§ **Text shown**
5 Ways to Help Family and Friends Struggling with Addiction
Addiction is a debilitating disease that affects millions of people throughout the world. It can be devastating to witness anyone you care about suffer. However, there are things you can do to help your loved ones live happier, healthier lives. If you’re struggling to help someone in your life deal with addiction, here are a few tactics you can use so that you can both live your lives to the fullest.
Addiction is a touchy subject, so it is best to broach the topic extremely carefully. However, if the person suffering from addiction is very close to you, then they may feel comfortable hearing about treatment options from you.
While rehab probably shouldn’t be the first thing you demand of your loved one, getting them to receive help is generally the best ultimate goal. Assisting someone you care about to realize that they need professional help is the most important step on the rocky road of a loved one’s addiction.
Keep reading to learn about some tips to help get you to the point where you can bring up the idea of seeking professional assistance.
To get your loved one to think about seeking help, you need to gain their trust. One of the best ways to do so is just to listen to them. Truly be there for your loved one. Make them feel heard and respected. They will be much more likely to listen to you if you have made it clear that you truly care for and want what is best for them.
Additionally, if you listen to them first and more fully understand their situation, then you will be more likely to provide the best advice possible.
Before you can suggest actions for your loved one to take to fight their addiction, you need to know what the options are. Read up on all the different opportunities that exist when it comes to combating addiction so that you can be well-informed on the subject.

§ **Aim of the task**
Copy word for word the part of the article on helping loved ones with addiction from "To get your" to "on the subject.".

§ **Data provided**
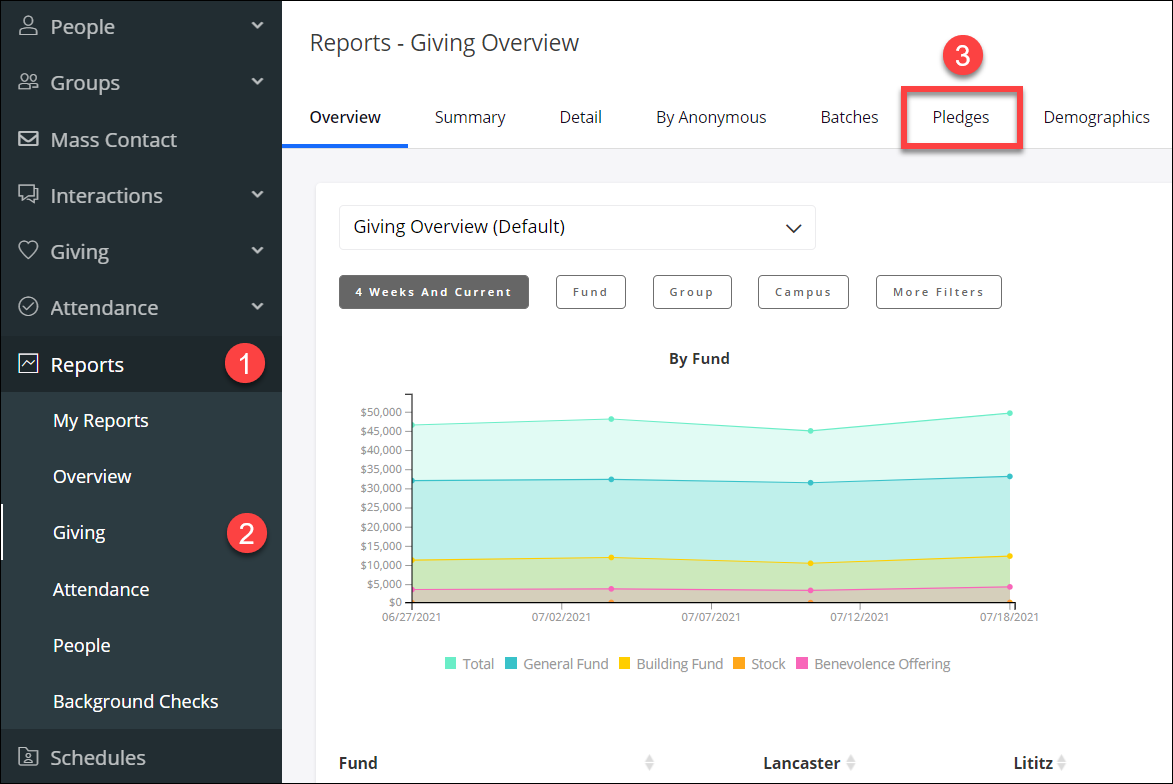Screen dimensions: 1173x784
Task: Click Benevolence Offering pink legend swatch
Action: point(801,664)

--

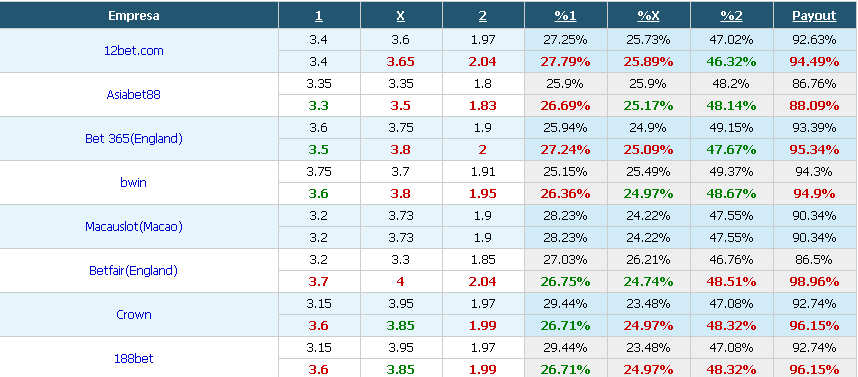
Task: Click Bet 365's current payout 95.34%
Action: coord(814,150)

§ **Task solution**
To get your loved one to think about seeking help, you need to gain their trust. One of the best ways to do so is just to listen to them. Truly be there for your loved one. Make them feel heard and respected. They will be much more likely to listen to you if you have made it clear that you truly care for and want what is best for them.
Additionally, if you listen to them first and more fully understand their situation, then you will be more likely to provide the best advice possible.
Before you can suggest actions for your loved one to take to fight their addiction, you need to know what the options are. Read up on all the different opportunities that exist when it comes to combating addiction so that you can be well-informed on the subject.